▶ [Exercises]
1. Say whether each statement below agrees with the graph sketching passage. Answer yes or no, and quote the passage's deciding words. (a) The vector representation is introduced as the first ingredient. (b) Entries of $X_i$ not covered by the edge rule are set to zero. (c) The graph sketching algorithm is presented before the node neighbor representation.
2. Extend the graph sketching passage beyond its final sentence, keeping its LaTeX style.

▶ [Selected passage]
**********

The second ingredient required is a vector representation for a graph.

\subsection{Node Neighbor Representation}

For a node $i$, let $X_i$ be a vector indexed by node pairs, $X_i \in \{-1, 0, 1\}^{|E|}$ such that
\begin{itemize}
\item For each edge $\{i, j\}$, set $X_i[i, j] = 1$ if $j > i$ and $X_i[i, j] = -1$ if $j < i$ (note that the subscript $i$ and index $i$ are the same).
\item All other entries are $0$.
\end{itemize}

\begin{figure}[htb]
  \centering
  \begin{tikzpicture}[scale=2, every node/.style={draw, circle, fill=orange!50}]
    \node (1) at (0, 0) {$1$};
    \node (2) at (1, -0.8) {$2$};
    \node (3) at (1, 0.8) {$3$};
    \node (4) at (2, -0.8) {$4$};
    \node (5) at (2, 0.8) {$5$};

    \draw (1) -- (2);
    \draw (1) -- (3);
    \draw (2) -- (3);
    \draw (2) -- (4);
    \draw (4) -- (5);
  \end{tikzpicture}
\end{figure}

For example, we give the node neighbor representation of the graph above:

\begin{tabular}{cccccccccccc}
  \toprule
  & & (1, 2) & (1, 3) & (1, 4) & (1, 5) & (2, 3) & (2, 4) & (2, 5) & (3, 4) & (3, 5) & (4, 5)\\
  \midrule
  $X_1$ & = & 1 & 1 & 0 & 0 & 0 & 0 & 0 & 0 & 0 & 0\\
  $X_2$ & = & -1 & 0 & 0 & 0 & 1 & 1 & 0 & 0 & 0 & 0\\
  \bottomrule
\end{tabular}

The key insight that we will use from this representation is that for any subset of nodes $S \subset V$ we have
\begin{align*}
  \text{Supp}\left(\sum_{i \in S} X_i\right) = E(S, V \setminus S).
\end{align*}

With these two ingredients in place let's now look at the graph sketching algorithm itself.

**********

▶ [Data segment]
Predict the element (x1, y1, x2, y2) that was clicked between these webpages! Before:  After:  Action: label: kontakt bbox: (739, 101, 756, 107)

**********

▶ [Answers for the tasks]
1.
(a) No: "The second ingredient required is a vector representation for a graph."
(b) Yes: "All other entries are $0$."
(c) No: "With these two ingredients in place let's now look at the graph sketching algorithm itself."

2.
\subsection{Algorithm (Ahn-Guha-McGregor '12)}

The algorithm relies on the $L_0$ sampling algorithm we saw in \S\ref{sec:lpsampling} and is similar in spirit to the spanning forest algorithm of \S\ref{sec:spanning}.

\paragraph{Algorithm}
\begin{itemize}
\item Maintain $L_0$ sampling sketches $A^s X_i$ for each $X_i$, and all $s \in \{1, \ldots, O(\log n)\}$.
\item Initially each node forms its own component.
\item For $s = 1$ to $O(\log n)$
  \begin{itemize}
  \item For each component $C$, compute
    \begin{align*}
      A^s\left(\sum_{i \in C} X_i\right) = \sum_{i \in C} A^s X_i.
    \end{align*}
  \item Use this sketch to sample an edge in $E(C, V\setminus C)$ if one exists.
  \item Merge connected components that are connected by the picked edges.
  \end{itemize}
\end{itemize}

The total space requirement here is $O(n\log^{O(1)} n)$ since we have to store a sketch for each of the $n$ nodes, and each sketch takes $O(\log^{O(1)} n)$ space per \S\ref{sec:lpsampling}.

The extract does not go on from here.